Le juge Burgaud était entendu pour la 1re fois par le CSM le 3 octobre 2006 © TF1-LCILe Conseil supérieur de la magistrature (CSM) a reporté sine die mardi l'audition du juge Fabrice Burgaud, qui devait être entendu pour la première fois sur sa responsabilité dans le désastre judiciaire d'Outreau, à la demande des avocats du magistrat, ont annoncé ces derniers.
Les avocats du juge, Me Patrick Maisonneuve, et Jean-Yves Dupeux, ont expliqué avoir demandé ce report afin d'examiner certains nouveaux documents qu'ils avaient reçus la veille et n'avaient pas eu le temps d'examiner. "Nous avons reçu hier vers 17h30 plus de 1.600 pièces provenant des auditions devant la commission d'enquête parlementaire et notamment celles qui n'étaient pas publiques", a expliqué Me Maisonneuve.

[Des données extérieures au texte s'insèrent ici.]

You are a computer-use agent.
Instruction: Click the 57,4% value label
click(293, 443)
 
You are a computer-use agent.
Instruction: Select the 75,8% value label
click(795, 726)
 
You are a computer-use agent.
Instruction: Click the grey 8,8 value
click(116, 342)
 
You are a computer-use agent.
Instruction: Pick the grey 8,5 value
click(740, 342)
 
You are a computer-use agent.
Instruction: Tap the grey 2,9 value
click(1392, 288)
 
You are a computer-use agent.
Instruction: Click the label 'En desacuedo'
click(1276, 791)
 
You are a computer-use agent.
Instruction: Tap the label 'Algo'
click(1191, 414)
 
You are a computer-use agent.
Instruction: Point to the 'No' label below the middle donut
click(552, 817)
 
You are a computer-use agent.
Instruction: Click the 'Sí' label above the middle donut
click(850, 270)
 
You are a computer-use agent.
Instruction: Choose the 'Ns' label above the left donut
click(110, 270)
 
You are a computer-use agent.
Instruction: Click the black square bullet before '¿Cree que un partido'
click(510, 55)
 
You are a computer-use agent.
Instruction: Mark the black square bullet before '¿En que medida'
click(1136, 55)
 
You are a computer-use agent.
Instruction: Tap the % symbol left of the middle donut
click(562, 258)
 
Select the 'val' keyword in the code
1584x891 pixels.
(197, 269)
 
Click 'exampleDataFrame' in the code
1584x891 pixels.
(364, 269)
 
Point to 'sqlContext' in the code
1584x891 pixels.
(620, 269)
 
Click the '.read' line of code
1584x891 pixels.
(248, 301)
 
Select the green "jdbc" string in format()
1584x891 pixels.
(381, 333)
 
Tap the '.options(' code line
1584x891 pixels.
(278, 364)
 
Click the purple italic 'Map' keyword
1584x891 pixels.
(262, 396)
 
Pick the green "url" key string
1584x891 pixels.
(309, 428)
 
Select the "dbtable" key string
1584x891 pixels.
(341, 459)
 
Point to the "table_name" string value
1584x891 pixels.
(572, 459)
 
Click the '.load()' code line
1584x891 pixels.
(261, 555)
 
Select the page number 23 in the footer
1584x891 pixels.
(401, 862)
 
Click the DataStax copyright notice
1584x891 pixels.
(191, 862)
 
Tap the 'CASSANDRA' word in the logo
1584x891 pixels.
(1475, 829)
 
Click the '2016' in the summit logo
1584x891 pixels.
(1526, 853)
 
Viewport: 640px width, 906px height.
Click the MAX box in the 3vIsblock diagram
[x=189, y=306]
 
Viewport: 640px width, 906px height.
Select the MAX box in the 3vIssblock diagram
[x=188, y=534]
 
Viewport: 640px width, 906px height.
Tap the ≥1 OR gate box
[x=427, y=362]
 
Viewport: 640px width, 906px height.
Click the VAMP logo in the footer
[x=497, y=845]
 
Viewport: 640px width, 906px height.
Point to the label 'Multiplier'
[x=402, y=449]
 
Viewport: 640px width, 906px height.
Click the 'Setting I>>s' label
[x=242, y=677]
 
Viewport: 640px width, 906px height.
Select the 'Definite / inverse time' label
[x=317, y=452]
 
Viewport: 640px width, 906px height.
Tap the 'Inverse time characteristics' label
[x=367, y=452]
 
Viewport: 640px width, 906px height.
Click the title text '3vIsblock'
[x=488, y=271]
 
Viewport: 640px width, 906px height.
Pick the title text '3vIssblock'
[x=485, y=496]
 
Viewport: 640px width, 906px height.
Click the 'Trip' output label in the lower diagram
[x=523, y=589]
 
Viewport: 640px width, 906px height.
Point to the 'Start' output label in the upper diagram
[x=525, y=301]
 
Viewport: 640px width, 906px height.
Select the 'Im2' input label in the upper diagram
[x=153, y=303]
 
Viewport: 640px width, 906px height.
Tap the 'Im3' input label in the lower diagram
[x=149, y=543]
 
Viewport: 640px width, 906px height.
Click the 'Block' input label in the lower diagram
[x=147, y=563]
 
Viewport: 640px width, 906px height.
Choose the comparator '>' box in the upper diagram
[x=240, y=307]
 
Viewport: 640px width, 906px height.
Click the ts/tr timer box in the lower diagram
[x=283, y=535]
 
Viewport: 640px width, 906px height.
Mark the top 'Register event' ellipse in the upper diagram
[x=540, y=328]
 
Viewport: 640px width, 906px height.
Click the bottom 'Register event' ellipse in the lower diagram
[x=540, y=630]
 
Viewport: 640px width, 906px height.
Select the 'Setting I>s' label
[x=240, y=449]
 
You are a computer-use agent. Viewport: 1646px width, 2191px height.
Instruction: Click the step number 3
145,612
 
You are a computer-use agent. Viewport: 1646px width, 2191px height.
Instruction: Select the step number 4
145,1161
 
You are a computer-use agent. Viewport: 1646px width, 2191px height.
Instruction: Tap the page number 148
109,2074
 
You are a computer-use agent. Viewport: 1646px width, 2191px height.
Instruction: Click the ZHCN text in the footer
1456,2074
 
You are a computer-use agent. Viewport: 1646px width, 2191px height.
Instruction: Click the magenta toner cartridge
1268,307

"M. Burgaud était tout à fait prêt à répondre sur le fond, dès aujourd'hui et nous regrettons que ces pièces aient été versées au débat aussi tardivement", a ajouté l'avocat récusant tout soupçon d'une manoeuvre dilatoire. Il a estimé qu'il faudrait au moins un mois avant que la première audition n'ait lieu. Sur le fond, le juge Burgaud "maintient sa position : il réfute point par point les accusations qui sont portées contre lui", a conclu Me Maisonneuve.
"Crédit trop importants aux déclarations des enfants"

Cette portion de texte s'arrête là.